* **SELECTED EXCERPT**

════════

Computer networks can be segmented into a Local Area Network (LAN) and Wide Area Network (WAN). LANs are networks that serve users in a small area, usually a small department or a workgroup with one server and a few clients at a specific location. Very often, different floors in an office have a LAN. Sometimes these LANs are connected by routers to obtain a set of interconnected LANs. The routers that enable communication between the LANs are often complicated, slow and expensive. A switched LAN is a broadcast domain and multicast or broadcast traffic are allowed to pass through the switches. This can become a bottleneck that restricts LAN throughput and slows down the speed and amount of data transmission.
Also, there have been changes in the present business environment and very often personnel involved in a particular project or those belonging to a particular department are not confined to a given area and are spread throughout a building or campus. In such cases, grouping the users into one physical segment is not feasible. Virtual LANs or VLANs offer a better way to overcome these problems.
What is a VLAN?
A Virtual Local Area Network (VLAN) logically groups workstations, servers and network devices into workgroups and they appear to be on the same LAN despite their geographical distribution. Since broadcasts and multicasts between the users of a workgroup are likely to be high, a VLAN that includes members of a given workgroup limits the broadcast traffic within that particular virtual network. Thus, a VLAN performs like a virtual broadcast domain. The virtual LAN controller can change or add workstations and manage load balancing and bandwidth allocation more easily than it can be done with a LAN.

════════

* **EXTRACTED DATA**

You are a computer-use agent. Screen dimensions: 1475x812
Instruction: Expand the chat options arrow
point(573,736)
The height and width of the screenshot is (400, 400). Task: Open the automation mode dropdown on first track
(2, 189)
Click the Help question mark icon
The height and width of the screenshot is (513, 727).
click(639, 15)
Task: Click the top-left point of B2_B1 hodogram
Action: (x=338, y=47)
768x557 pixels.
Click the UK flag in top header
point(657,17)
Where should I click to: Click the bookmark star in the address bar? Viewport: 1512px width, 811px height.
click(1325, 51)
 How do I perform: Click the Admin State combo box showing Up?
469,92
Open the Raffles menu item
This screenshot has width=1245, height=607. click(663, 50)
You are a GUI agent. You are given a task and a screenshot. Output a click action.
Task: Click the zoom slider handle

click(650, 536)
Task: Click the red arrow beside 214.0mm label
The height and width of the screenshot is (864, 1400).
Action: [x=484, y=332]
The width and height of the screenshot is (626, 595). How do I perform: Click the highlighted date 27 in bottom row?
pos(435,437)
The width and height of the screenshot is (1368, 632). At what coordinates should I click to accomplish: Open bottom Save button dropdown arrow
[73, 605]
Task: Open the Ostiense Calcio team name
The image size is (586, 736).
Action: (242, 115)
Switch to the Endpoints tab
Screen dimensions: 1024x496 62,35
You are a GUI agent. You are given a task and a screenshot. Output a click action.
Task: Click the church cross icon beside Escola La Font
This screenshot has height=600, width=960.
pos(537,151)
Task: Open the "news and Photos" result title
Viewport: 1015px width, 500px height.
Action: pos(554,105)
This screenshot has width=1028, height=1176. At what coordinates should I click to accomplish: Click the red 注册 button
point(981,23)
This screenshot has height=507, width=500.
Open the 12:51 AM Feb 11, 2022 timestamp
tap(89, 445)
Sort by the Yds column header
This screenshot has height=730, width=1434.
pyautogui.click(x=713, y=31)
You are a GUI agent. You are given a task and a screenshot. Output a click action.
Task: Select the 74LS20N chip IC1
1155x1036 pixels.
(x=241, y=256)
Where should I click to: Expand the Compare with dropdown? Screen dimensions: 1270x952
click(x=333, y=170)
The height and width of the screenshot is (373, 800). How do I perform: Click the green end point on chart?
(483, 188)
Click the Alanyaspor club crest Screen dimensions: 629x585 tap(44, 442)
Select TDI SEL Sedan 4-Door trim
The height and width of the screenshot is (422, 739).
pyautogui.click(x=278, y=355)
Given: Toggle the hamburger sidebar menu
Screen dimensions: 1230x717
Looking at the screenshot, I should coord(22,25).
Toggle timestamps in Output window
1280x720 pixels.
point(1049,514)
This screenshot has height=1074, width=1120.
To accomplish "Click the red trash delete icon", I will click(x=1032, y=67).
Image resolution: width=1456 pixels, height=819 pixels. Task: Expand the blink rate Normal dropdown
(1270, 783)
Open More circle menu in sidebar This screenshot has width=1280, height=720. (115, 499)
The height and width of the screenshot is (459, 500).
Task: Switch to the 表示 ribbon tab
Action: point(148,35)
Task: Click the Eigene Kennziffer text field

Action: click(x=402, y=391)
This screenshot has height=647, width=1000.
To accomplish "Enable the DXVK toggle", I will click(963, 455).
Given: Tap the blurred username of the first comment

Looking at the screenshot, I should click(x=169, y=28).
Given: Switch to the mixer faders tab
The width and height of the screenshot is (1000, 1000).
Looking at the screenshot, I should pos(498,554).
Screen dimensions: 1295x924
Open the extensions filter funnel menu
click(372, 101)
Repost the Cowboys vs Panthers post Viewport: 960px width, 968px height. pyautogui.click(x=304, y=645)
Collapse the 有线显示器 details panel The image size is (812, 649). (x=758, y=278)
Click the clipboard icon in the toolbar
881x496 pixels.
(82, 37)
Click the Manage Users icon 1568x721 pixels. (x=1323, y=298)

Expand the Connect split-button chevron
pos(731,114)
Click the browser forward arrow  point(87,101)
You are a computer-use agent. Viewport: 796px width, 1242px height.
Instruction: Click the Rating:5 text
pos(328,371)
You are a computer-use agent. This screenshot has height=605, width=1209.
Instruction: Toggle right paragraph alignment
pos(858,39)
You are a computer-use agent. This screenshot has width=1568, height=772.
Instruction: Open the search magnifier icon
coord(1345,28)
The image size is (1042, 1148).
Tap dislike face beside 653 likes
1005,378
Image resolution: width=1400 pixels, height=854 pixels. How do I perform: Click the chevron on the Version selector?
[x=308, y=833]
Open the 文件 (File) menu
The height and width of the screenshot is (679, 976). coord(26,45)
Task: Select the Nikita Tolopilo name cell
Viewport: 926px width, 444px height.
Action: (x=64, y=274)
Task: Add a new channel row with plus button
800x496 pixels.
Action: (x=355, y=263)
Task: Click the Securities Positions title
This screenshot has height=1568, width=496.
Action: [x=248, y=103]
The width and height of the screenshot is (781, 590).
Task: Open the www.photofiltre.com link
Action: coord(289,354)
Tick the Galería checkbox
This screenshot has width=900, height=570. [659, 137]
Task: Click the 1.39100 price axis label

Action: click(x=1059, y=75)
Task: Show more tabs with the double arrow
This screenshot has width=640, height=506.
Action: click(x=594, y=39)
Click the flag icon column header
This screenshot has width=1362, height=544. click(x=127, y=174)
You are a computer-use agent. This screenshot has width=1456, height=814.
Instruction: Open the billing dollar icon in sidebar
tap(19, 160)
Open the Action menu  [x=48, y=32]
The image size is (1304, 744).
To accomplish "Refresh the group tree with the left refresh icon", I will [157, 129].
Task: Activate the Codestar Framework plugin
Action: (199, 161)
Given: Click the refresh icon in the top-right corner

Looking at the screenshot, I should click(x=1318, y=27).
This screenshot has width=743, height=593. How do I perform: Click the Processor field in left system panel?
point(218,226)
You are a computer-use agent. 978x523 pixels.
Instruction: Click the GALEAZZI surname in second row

════════

* **TRY IT**
Reproduce the passage of the text about LANs and VLANs from "Also, there have" to "What is a VLAN?". Rely only on the text about LANs and VLANs.

* **ANSWER SPACE**
Also, there have been changes in the present business environment and very often personnel involved in a particular project or those belonging to a particular department are not confined to a given area and are spread throughout a building or campus. In such cases, grouping the users into one physical segment is not feasible. Virtual LANs or VLANs offer a better way to overcome these problems.
What is a VLAN?